I Introduction
Given a point cloud of a scene, we present a method for extracting an articulated 3D model that represents the kinematic structure of an object such as a box. We apply this to enable a robot to autonomously close boxes of several shapes and sizes. Such an ability is of interest to a personal assistant robot as well as to commercial robots in applications such as packaging and shipping.
Previous work on articulated structures was able to represent planar kinematic models as linear structures such as a chain of rigid bodies connected by joints. Linear structures greatly simplify the inference problem because they decompose the joint inference problem into independent sub-problems. Katz et al. [1, 2] considered linear articulated structures in 2D by relying on active vision techniques to learn kinematic properties of objects.
However, complex objects cannot be easily represented by linear chains. For example, a box is an example of an oriented arrangement of segments which are highly interconnected. In a standard box (see Fig. 1), we can observe that the sides and base of the box are connected to four other faces while flaps extend outwards from only one face of the box. A linear model is unable to express these relations and constraints on the object’s structure. Our proposed model for 3D kinematic objects allows for increased expressivity while maintaining computational tractability.
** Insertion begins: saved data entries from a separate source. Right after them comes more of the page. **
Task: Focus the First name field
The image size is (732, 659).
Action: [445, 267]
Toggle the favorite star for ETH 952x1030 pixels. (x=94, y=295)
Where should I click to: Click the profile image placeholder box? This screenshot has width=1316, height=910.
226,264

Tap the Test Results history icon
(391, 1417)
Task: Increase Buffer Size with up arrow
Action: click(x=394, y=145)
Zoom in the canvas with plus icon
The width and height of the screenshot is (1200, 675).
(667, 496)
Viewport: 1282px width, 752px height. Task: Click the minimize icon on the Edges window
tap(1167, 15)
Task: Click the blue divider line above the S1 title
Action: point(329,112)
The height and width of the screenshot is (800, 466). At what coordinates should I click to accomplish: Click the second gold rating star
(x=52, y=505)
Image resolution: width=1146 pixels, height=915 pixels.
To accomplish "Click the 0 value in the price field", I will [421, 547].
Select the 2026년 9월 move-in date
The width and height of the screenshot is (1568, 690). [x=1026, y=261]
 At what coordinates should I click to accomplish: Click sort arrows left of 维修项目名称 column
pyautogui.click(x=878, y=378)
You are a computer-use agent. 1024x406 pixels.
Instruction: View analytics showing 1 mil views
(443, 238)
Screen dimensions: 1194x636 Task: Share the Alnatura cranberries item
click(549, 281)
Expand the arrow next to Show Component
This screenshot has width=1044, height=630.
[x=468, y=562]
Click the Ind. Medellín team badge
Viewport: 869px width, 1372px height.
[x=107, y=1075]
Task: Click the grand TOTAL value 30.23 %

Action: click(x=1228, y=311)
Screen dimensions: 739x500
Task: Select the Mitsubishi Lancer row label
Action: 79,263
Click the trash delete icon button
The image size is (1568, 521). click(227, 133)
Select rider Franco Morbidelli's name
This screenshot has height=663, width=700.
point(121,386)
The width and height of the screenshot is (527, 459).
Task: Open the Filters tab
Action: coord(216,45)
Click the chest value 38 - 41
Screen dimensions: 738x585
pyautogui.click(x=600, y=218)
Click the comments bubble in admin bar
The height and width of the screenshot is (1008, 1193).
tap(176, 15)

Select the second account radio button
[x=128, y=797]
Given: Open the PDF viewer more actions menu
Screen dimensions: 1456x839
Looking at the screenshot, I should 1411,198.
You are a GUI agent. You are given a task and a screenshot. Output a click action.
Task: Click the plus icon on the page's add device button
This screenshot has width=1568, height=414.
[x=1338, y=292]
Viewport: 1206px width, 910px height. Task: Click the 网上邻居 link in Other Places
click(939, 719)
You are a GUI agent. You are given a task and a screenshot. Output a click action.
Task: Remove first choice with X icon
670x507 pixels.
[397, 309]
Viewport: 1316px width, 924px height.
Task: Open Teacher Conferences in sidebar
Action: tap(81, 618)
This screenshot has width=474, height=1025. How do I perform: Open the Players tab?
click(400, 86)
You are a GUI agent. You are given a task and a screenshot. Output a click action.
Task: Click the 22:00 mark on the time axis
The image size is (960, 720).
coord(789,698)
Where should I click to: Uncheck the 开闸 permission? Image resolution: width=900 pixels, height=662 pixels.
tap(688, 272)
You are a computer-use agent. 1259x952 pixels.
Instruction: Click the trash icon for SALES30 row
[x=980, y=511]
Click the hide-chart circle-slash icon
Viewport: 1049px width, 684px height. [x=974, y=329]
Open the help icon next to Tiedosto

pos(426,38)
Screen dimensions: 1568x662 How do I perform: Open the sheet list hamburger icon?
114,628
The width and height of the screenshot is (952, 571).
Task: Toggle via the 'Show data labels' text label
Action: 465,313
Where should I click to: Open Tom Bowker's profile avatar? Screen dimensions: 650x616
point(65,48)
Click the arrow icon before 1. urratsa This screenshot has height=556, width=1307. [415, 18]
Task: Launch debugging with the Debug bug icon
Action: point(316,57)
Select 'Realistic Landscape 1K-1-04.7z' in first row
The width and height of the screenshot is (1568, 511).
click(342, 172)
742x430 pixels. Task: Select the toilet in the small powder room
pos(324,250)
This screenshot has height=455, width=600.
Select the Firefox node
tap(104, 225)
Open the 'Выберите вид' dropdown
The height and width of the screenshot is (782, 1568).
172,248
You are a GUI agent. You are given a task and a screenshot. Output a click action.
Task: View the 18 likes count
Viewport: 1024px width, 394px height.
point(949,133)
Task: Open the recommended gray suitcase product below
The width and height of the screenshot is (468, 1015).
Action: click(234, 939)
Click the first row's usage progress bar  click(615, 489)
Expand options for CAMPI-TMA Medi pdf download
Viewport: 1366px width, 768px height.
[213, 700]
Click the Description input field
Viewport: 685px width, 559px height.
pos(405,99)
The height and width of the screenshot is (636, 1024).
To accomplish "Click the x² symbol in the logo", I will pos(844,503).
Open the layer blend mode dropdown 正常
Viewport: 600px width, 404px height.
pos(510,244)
We present an approach for building such a 3D articulated model that captures the relation between the input point cloud features the object segment as well as the relation between the neighboring object segments. We use an conditional random field (CRF) as an undirected graphical model that allows us to model the different segments of the object independently.
We evaluated our algorithm on boxes of varying sizes and structures over multiple experiments. We perceived the scene (that often contains multiple boxes and other clutter) using a Microsoft Kinect camera. The boxes were oriented at various angles causing a varying number of box flaps to be obscured. We obtain an overall accuracy of 76.55% in building the box model and of 86.74% in identifying enough planes to close the box. We have verified the robot closing several boxes in simulation and have also applied our method on a robotic arm closing a box.
Ii Related Work
Katz et al. [1, 2] developed a relational representation of kinematic structure. In their model, a chain structure is used to model the kinematic properties of objects. Previous work by Sturm et al. [3] models motion that cannot be described by a simple prismatic or revolute joint. They successfully predicted the motion of drawers and cabinet doors. However, these joints are modeled within a linear structure.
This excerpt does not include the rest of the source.